Call Northside 777 was filmed in various locations in Illinois, and these scenes have a fascinating realism. The panopticon in the Illinois State Penitentiary and the streets and bars of Chicago’s Polish quarter definitely don’t feel like places commonly shown in a film. Stewart ably blends into this world, McNeal often treating the people he interviews with disinterest and disbelief.
The film doesn’t fully adhere to realism, however. Various scenes, particularly towards the end, are studio bound and feel more strongly scripted. These parts of the film aren’t bad, but they are less distinctive and contrast uncomfortably with the grittier scenes. As McNeal grows more committed to freeing Wiecek, he begins to resemble his famous Mr Smith, which also jars with the character we saw at the beginning of the story.
One of the best sequences in Call Northside 777 feels disjointed with the scenes around it, in a different way. When McNeal goes to a key witness’s apartment, the film takes on more stylised noir lighting. A stairway, a bedroom, and a passing train become striking pieces of light and shadow, greatly enhancing a sense of danger in the scene.
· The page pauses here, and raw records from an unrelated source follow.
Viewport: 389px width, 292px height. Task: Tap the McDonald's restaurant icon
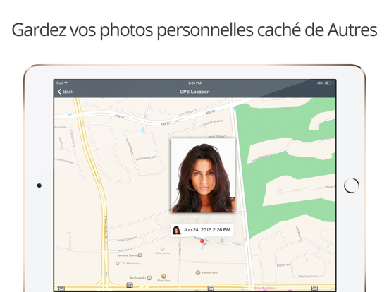point(149,278)
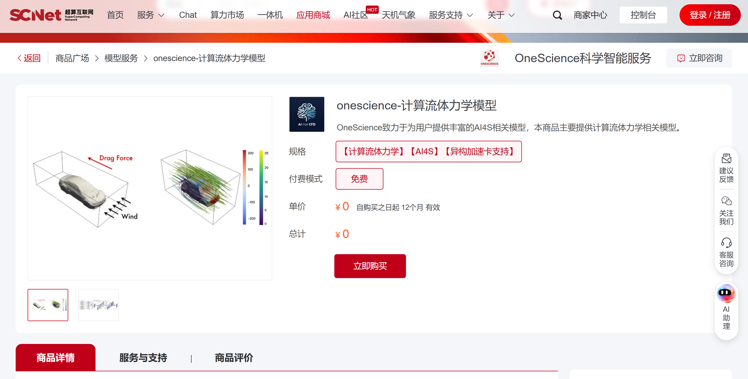Switch to the 服务与支持 tab
Viewport: 748px width, 379px height.
[143, 357]
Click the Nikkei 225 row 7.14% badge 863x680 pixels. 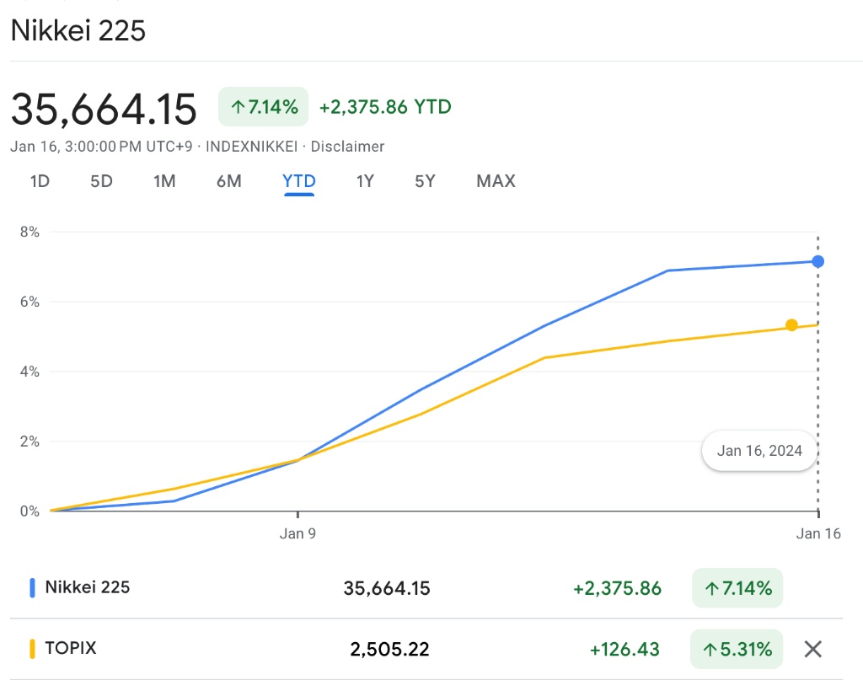click(x=737, y=588)
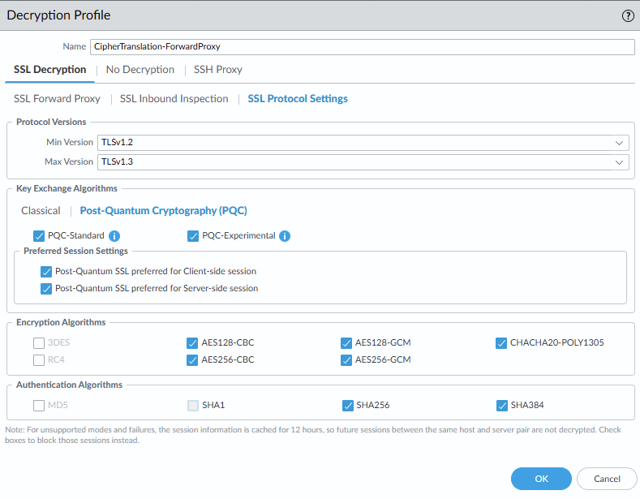The image size is (640, 499).
Task: Toggle the AES256-GCM checkbox
Action: click(x=347, y=359)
Call Northside 777 amounts to being something of a mishmash. It mixes authentic locations with studio sets. It gives James Stewart a different character type to play yet draws on his most famous role. It can drop some of its elements, such as its narrator or the character of McNeal’s wife, for more than half the film. (The narrator reappears, but she doesn’t.) It spends a good deal of time dwelling on (then modern) technology such as a polygraph machine or a miniature camera, often at the expense of drama, and yet the dramatic scenes can involve a piece of symbolism as obvious as a jigsaw puzzle. It boasts its realism and yet its final act is very Hollywood. These aspects don’t make for a consistent film, but it is a curious one, at the least.